Так жили мы в Цюрихе, помаленьку да потихоньку, а ситуация становилась уже гораздо более революционной. Наряду с работой в теоретической области Ильич считал чрезвычайно важным выработку правильной тактической линии… Необходимо вести революционную борьбу за социализм и разоблачать самым беспощадным образом оппортунистов, у которых слова расходятся с делом, которые на деле служат буржуазии, предают дело пролетариата. Никогда, кажется, не был так непримиримо настроен Владимир Ильич, как в последние месяцы 1916 и первые месяцы 1917 гг. Он был глубоко уверен в том, что надвигается революция».
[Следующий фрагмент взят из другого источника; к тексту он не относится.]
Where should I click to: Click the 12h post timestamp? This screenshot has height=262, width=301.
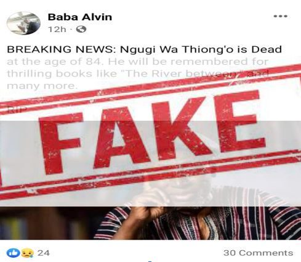[x=57, y=30]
Кстати, поговаривают, была еще одна причина, по которой Ленин решил остаться в Цюрихе.
По словам историка и публициста Карла Шнейдера, который убеждал меня, что когда-то в юности читал воспоминания некоего Владимира Кедрова, из которых он и почерпнул эти данные, так вот, по словам Карла Шнейдера, в Цюрихе Ленин влюбился в местную проститутку Анну Букатову, неизвестно как попавшую сюда из России.
Во время своего небольшого романа он истратил на нее последние деньги, всячески пытался обратить в свою веру, но все безуспешно.
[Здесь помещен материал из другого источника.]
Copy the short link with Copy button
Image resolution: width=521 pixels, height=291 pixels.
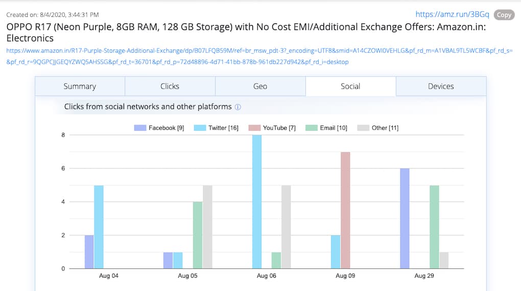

Не знаю, насколько можно верить Владимиру Кедрову (в искренности Карла Шнейдера я, конечно же, не сомневаюсь), но найти его воспоминания пока так и не удалось.
С КОРАБЛЯ НА БАЛ
Тем временем наступил 1917 год.
Во многие семьи он принес огромные несчастья. Для многих, в том числе и для Ленина, он являлся пиком блаженства.
22 января Ленин выступил на собрании молодежи, организованном в цюрихском Народном доме. Он говорил о революции 1905 года, которую считал прологом грядущей европейской революции. В заключение Ленин сказал с грустью: «Мы, старики, может быть, не доживем до решающих битв этой грядущей революции». Но он ошибался.
Крупская вспоминала:
«Однажды, когда Ильич уже собрался после обеда уходить в библиотеку, а я кончила убирать посуду, пришел Вронский со словами: «Вы ничего не знаете?! В России революция!» — и он рассказал нам, что было в вышедших экстренным выпуском телеграммах. Когда ушел Вронский, мы пошли к озеру, там на берегу под навесом вывешивались все газеты тотчас по выходе.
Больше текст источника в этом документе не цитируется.